◆ QUOTED PASSAGE:

◇ ◇ ◇ ◇ ◇

For NFS, you need to check latency, timeout settings, locking, access rights, protocol version, hypervisor support and behavior during controller failure. A snapshot on a NAS is useful, but it does not replace a full backup. If a user deletes data or an application damages files, a snapshot may help, but backup must be separate to protect against failure of the entire storage system.
Ceph: distributed storage for growth
Ceph is a distributed storage system that can provide block, file and object storage. In virtualization, the block layer is most often used for virtual disks. Ceph is interesting because it can assemble storage from the local disks of several servers and distribute data between them.
Ceph is well suited for infrastructures that need horizontal scaling, storage-level fault tolerance and flexibility. It is used in Proxmox, OpenStack, Kubernetes and private clouds. Red Hat describes Ceph architecture through object storage, OSD daemons and the CRUSH algorithm, which helps distribute data without a central placement table.
Ceph’s strength is scaling and the absence of a classic single storage array as the central point. Data is replicated between nodes, and if a disk or server fails, the system can restore the required number of copies. But this does not mean that Ceph turns any disks and any network into fast and reliable storage.
Ceph is demanding in terms of architecture. It needs a fast and stable network, the right number of nodes, suitable disks, enough CPU and RAM, and monitoring of fullness, latency, OSD status, recovery, rebalance and degraded placement groups. On a small number of nodes, Ceph can be more complex and less beneficial than an external storage array, NFS/iSCSI or local NVMe with clear backup.

◇ ◇ ◇ ◇ ◇

◆ DATA EXTRACT:
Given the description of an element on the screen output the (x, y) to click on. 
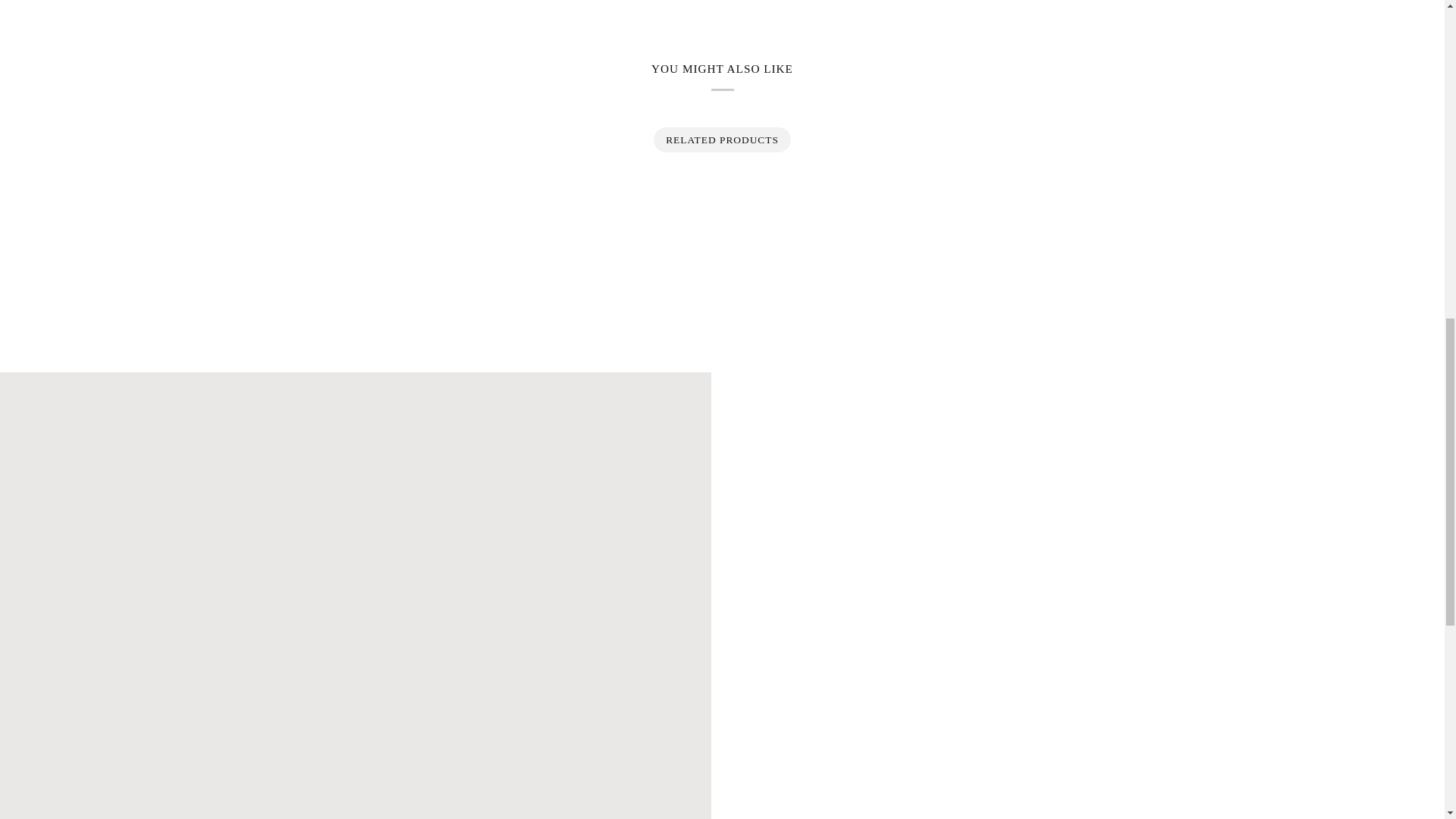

◇ ◇ ◇ ◇ ◇

◆ EXERCISE TASKS:
A. List every item the storage article says you need to check for NFS.
B. In the storage article, what helps Ceph distribute data without a central placement table?

◆ ANSWER SET:
A. Latency, timeout settings, locking, access rights, protocol version, hypervisor support, and behavior during controller failure.

B. The CRUSH algorithm.